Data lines
# # #
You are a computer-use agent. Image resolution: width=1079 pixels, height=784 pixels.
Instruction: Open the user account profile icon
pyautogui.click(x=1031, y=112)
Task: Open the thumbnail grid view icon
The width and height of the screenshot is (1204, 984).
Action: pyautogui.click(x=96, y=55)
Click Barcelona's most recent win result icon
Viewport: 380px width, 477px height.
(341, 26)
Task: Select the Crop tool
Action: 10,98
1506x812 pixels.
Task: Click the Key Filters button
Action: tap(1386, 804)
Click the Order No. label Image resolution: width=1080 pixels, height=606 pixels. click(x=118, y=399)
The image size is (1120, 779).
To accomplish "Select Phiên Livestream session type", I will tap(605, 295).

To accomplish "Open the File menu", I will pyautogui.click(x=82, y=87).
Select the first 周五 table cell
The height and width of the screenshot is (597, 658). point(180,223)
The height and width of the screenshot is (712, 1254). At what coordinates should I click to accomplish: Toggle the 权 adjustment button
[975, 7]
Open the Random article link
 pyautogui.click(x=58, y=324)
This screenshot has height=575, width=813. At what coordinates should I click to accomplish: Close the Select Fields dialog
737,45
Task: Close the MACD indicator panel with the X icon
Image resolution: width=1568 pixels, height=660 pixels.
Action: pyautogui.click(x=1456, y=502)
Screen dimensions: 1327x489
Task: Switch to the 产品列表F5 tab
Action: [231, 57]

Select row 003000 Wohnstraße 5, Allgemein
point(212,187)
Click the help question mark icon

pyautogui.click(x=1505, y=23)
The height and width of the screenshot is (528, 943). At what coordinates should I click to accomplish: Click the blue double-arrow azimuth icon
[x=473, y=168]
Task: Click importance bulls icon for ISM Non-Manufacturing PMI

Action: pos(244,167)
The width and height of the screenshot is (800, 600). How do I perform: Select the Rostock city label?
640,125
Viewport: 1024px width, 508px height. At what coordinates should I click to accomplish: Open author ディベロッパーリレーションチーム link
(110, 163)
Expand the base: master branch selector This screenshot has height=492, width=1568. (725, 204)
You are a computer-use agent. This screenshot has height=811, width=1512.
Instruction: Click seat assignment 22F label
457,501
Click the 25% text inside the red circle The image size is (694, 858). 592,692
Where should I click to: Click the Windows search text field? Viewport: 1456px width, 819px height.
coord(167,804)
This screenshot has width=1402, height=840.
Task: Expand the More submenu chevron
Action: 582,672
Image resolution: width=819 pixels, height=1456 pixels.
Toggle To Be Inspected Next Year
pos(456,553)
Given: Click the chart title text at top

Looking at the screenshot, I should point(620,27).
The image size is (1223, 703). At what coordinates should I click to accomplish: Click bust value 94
# # #
■ GOAL OF THE EXERCISE ■
How many lines in the entries above contain the word "what"? Reply with the number only.

■ SOLUTION TO THIS EXERCISE ■
5